(Your assignment)
Set down, please, exactly the lines below that run from the line with "The image size is (590, 397)." to the line with "Given: Open the Select Index box showing None", both lines included.

(Task data)
== Segment start ==

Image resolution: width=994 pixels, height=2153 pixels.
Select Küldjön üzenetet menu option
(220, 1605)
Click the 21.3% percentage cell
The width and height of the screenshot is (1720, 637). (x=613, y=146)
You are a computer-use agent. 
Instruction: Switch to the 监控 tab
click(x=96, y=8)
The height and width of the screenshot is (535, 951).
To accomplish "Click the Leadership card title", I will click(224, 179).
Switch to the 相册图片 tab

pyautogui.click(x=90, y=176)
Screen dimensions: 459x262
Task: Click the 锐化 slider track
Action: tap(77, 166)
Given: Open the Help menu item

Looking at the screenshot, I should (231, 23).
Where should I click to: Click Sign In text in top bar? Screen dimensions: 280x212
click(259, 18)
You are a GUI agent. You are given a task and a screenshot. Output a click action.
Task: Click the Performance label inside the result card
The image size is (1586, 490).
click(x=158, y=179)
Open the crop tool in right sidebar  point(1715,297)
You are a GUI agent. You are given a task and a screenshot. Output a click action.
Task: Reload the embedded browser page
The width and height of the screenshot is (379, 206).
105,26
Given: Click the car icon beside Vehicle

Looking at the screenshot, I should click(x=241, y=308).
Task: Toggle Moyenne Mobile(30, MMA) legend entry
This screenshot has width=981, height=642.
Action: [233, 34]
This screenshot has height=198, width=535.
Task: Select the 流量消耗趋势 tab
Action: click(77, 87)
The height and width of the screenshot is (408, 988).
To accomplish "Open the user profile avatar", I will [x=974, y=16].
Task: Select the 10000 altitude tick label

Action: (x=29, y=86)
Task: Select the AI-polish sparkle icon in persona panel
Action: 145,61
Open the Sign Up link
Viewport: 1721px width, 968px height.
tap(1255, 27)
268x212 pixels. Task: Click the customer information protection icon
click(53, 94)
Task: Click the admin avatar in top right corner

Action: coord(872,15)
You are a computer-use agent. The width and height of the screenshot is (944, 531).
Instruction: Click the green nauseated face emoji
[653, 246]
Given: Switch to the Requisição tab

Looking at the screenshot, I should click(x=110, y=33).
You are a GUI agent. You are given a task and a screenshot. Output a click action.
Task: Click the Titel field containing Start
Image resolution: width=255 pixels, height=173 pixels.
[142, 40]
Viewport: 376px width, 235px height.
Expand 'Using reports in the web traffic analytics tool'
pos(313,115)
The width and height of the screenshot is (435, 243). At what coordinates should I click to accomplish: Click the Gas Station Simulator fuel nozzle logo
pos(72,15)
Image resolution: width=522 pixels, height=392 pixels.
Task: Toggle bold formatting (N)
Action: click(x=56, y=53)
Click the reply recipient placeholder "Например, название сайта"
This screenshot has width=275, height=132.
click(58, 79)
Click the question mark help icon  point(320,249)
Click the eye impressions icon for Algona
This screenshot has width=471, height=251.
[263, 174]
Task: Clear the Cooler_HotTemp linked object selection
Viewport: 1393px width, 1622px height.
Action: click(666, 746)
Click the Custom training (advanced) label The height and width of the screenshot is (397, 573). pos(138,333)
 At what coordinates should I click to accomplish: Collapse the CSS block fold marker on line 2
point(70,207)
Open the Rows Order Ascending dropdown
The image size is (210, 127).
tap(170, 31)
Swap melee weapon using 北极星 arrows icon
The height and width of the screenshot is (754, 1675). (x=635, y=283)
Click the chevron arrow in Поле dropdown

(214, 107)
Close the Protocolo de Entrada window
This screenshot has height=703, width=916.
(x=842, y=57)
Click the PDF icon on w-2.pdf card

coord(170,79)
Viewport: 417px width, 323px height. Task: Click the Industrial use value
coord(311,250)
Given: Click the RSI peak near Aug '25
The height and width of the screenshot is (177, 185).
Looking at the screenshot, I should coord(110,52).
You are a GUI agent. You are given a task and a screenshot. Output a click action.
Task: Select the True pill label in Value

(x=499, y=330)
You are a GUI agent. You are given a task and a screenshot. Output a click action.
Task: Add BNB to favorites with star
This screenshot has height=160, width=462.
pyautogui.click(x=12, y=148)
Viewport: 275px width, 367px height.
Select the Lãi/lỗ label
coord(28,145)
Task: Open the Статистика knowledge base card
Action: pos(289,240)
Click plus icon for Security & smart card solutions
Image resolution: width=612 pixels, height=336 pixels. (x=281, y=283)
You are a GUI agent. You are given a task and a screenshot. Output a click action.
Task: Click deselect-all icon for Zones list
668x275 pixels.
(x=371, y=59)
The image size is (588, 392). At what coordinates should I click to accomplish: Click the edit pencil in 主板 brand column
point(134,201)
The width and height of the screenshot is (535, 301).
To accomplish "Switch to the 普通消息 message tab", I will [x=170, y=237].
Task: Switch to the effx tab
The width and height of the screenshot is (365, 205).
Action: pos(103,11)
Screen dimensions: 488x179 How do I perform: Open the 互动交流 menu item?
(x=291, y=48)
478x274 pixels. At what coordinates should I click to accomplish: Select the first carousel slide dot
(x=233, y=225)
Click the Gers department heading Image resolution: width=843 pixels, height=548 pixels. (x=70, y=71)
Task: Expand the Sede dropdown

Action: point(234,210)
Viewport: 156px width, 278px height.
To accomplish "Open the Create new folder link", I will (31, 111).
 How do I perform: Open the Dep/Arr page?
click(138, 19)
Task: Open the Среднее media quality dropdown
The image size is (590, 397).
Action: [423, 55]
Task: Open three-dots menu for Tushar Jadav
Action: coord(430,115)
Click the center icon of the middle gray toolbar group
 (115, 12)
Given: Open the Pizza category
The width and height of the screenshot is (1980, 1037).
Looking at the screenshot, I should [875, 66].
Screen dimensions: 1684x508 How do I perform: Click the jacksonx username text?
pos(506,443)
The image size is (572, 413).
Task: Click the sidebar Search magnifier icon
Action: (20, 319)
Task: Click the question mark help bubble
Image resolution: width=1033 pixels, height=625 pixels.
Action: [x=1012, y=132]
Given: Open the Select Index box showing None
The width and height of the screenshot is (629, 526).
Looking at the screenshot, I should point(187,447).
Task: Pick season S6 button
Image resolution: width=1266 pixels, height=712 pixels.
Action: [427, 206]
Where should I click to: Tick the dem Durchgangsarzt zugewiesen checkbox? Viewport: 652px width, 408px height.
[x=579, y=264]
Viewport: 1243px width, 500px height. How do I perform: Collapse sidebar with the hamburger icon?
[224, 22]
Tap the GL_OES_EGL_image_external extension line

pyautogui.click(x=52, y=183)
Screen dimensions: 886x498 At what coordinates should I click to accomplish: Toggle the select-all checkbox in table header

== Segment end ==

(Reply to the exercise)
The image size is (590, 397).
Action: [423, 55]
Task: Open three-dots menu for Tushar Jadav
Action: coord(430,115)
Click the center icon of the middle gray toolbar group
 (115, 12)
Given: Open the Pizza category
The width and height of the screenshot is (1980, 1037).
Looking at the screenshot, I should [875, 66].
Screen dimensions: 1684x508 How do I perform: Click the jacksonx username text?
pos(506,443)
The image size is (572, 413).
Task: Click the sidebar Search magnifier icon
Action: (20, 319)
Task: Click the question mark help bubble
Image resolution: width=1033 pixels, height=625 pixels.
Action: [x=1012, y=132]
Given: Open the Select Index box showing None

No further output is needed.